Facebook and AddThis, the social sharing platform company, are named as defendants in a lawsuit that claims two violations of patent infringement law.
Rembrandt Social Media, a patent-holding company, filed the suit last week in Virginia, saying that Facebook infringed on two of its patents and AddThis on one.
As Ars Technica reported, Rembrandt is working with the family of Joannes Jozef Everardus Van Der Meer, a Dutch programmer described in the lawsuit as “a pioneer in the development of user-friendly Web-based technologies,” who died in 2004.
Van Der Meer, who once owned the surfbook.com domain, was granted two patents — “Method and Apparatus for Implementing a Web Page Diary” and “System and Method for Generation, Transferring, and Using an Annotated Universal Address” — more than 10 years ago. Facebook is accused of violating both patents, while AddThis is accused of violating the latter.
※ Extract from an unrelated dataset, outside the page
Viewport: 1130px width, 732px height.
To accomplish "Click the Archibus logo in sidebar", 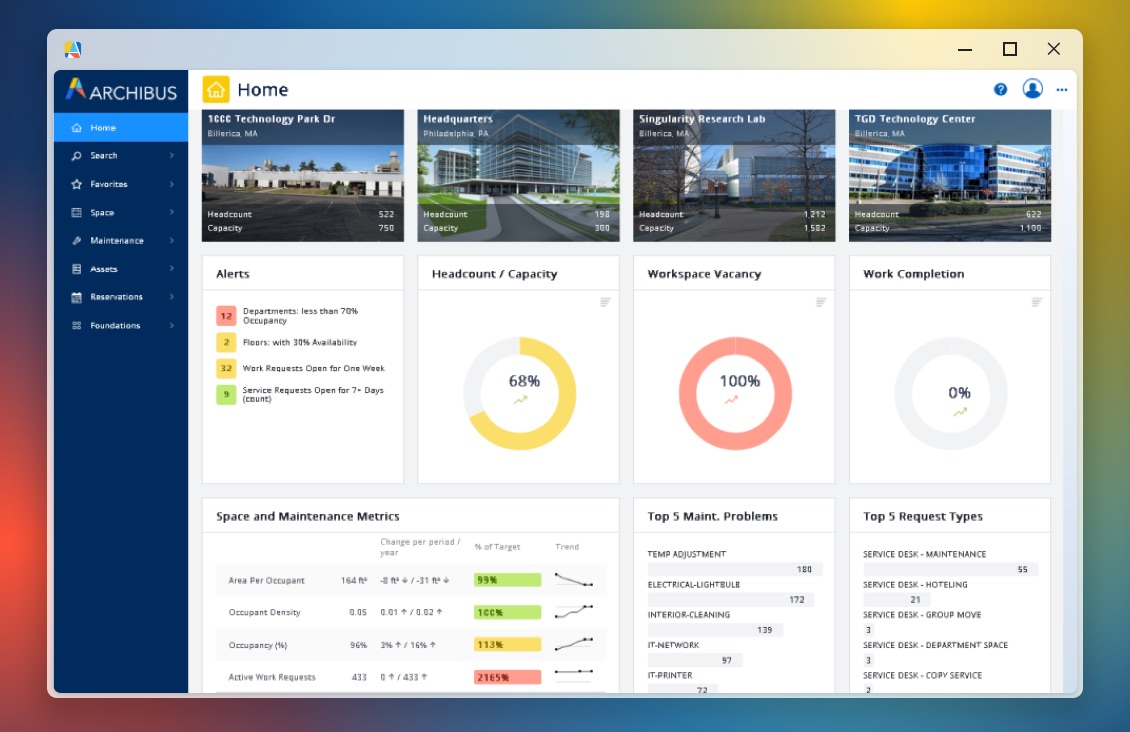I will pos(121,91).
According to the lawsuit, the second patent allowed “users to collect interesting content as they browsed the Web, simply by clicking on buttons on the websites that they visited” — that, the lawsuit is saying, is what Facebook’s “like” button does. The suit says Facebook “bears a remarkable resemblance, both in terms of its functionality and technical implementation, to the personal webpage diary that Van Der Meer had invented years earlier.”
Facebook declined to comment when the BBC asked about the lawsuit.
The lawsuit seeks unspecified financial royalties from Facebook and AddThis. Rembrandt’s attorneys issued this news release about the lawsuit last week.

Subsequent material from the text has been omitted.